Non è un buon periodo per i beni culturali italiani. Dopo il crollo della “casa dei gladiatori” a Pompei, un altro importante (seppur molto meno conosciuto) monumento storico rischia di andare perduto. Stiamo parlando della Laveria Lamarmora, situata a Nebida (in Sardegna, nell’Iglesiente). Costruita alla fine dell’800, da alcuni chiamata anche il “colosseo” dell’archeologia mineraria sarda per i suoi archi e le sue colonne che si affacciano in modo strepitoso a strapiombo sul mare. Un monumento quasi abbandonato a sé stesso, così che nei giorni scorsi, una parete del deposito, a pochi metri dal mare, è crollata.

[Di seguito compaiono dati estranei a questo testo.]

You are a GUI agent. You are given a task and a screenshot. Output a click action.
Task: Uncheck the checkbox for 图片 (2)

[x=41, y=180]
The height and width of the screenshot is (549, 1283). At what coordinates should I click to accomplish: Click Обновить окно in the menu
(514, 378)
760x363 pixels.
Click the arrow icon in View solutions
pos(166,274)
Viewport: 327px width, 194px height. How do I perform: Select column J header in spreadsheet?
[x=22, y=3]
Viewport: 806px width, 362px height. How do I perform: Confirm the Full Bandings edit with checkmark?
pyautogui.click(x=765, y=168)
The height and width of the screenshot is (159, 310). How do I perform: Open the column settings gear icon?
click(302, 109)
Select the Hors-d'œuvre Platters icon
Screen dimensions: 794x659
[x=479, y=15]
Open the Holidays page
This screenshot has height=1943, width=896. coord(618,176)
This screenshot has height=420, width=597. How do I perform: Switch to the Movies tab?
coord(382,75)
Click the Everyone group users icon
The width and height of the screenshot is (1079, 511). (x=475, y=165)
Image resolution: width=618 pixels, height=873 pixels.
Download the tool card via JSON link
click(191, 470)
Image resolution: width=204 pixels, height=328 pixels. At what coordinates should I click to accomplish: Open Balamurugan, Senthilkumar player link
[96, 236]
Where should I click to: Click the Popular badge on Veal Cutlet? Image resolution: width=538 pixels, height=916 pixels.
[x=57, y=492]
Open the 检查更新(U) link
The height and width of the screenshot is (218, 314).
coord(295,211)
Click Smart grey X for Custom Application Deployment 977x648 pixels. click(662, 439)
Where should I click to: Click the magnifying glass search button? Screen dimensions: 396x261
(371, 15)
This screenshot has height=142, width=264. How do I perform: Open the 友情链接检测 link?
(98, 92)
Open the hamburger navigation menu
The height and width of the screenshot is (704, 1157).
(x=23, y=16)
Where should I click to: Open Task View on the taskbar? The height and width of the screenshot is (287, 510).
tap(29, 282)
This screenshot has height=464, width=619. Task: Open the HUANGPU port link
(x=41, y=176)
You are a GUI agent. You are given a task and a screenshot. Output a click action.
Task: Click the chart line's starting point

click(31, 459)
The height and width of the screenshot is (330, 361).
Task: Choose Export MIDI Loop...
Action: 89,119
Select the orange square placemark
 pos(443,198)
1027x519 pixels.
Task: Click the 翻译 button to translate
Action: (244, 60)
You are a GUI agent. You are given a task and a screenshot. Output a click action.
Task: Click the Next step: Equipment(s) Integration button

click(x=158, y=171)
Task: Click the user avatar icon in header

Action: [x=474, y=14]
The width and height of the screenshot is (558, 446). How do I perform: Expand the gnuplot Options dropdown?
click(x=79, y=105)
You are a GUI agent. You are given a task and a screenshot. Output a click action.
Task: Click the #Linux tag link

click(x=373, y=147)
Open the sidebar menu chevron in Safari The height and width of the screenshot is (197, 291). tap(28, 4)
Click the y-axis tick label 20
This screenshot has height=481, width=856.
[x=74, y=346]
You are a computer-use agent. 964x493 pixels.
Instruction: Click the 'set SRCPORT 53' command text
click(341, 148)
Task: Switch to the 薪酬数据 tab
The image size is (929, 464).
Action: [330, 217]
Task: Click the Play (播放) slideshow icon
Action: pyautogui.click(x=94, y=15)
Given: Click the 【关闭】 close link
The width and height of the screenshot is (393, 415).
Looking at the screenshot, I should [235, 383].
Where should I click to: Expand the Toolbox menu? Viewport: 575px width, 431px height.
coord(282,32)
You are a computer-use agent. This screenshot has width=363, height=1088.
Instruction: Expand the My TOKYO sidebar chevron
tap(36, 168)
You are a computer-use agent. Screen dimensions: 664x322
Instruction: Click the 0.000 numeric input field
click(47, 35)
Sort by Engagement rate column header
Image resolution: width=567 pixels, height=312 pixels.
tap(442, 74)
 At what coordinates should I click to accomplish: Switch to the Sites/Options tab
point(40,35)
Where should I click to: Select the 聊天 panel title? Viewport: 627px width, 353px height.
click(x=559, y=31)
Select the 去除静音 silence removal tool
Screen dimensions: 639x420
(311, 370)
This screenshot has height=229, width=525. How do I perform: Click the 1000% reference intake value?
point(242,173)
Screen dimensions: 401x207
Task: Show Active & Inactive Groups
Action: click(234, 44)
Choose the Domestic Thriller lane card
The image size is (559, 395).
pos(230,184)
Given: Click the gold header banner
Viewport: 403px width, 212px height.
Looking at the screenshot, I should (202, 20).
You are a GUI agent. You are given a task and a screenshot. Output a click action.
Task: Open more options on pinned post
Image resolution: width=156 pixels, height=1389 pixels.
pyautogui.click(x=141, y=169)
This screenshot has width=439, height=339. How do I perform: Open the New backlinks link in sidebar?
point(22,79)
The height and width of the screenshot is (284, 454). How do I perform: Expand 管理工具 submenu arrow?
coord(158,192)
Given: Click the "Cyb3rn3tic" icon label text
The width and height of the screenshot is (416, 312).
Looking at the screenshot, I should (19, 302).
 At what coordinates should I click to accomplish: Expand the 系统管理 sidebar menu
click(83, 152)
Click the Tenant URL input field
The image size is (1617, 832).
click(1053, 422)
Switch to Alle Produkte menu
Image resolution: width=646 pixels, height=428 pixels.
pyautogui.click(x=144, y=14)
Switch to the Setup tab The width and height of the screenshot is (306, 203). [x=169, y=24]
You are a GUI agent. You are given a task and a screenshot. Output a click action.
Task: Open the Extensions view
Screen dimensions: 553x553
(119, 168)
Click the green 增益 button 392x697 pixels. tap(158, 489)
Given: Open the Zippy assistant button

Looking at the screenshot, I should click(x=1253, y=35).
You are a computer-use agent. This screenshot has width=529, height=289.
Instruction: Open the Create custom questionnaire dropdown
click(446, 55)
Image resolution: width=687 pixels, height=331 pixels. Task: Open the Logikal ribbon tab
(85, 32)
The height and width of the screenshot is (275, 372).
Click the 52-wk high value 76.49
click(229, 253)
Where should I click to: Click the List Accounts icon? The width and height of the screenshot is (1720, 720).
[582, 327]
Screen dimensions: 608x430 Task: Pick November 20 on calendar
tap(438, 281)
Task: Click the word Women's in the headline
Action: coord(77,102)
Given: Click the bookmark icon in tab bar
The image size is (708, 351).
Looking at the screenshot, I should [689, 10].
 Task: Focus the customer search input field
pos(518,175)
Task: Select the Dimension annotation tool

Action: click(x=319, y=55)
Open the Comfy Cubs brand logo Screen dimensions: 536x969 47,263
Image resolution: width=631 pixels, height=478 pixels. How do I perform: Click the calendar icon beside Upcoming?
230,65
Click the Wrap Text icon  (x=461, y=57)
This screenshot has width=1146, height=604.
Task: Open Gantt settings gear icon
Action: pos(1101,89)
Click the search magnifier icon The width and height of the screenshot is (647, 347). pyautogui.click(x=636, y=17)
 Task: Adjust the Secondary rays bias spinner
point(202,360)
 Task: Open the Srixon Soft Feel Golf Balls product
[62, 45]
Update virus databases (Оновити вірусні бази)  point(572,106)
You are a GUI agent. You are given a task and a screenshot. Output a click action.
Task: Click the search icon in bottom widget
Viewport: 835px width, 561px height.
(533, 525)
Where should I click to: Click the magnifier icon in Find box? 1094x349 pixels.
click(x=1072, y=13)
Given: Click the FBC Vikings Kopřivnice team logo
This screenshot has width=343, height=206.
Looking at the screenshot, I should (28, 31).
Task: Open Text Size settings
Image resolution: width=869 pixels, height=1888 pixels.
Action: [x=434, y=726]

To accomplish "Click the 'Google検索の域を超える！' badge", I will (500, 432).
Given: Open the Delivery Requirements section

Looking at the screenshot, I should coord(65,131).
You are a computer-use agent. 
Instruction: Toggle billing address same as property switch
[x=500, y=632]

E’ bastata un’onda anomala trascinata dal forte vento e la parete ovest della Laveria Lamarmora di Nebida, risalente al 1897, ha ceduto. L’immenso complesso minerario, riconosciuto dall’Unesco come patrimonio dell’umanità, si sta lentamente sbriciolando a causa delle intemperie del tempo e del mare, ma anche a causa dell’indifferenza che la Regione sta riservando ai siti minerari dismessi.

Un crollo annunciato se si considera che l’ultimo intervento di restauro e messa in sicurezza della Laveria risale addirittur al lontano 1989. Se non si interviene subito l’intero monumento rischia di scomparire travolto dal vento e dalle forti mareggiate del Golfo del Leone, nel sud ovest della Sardegna.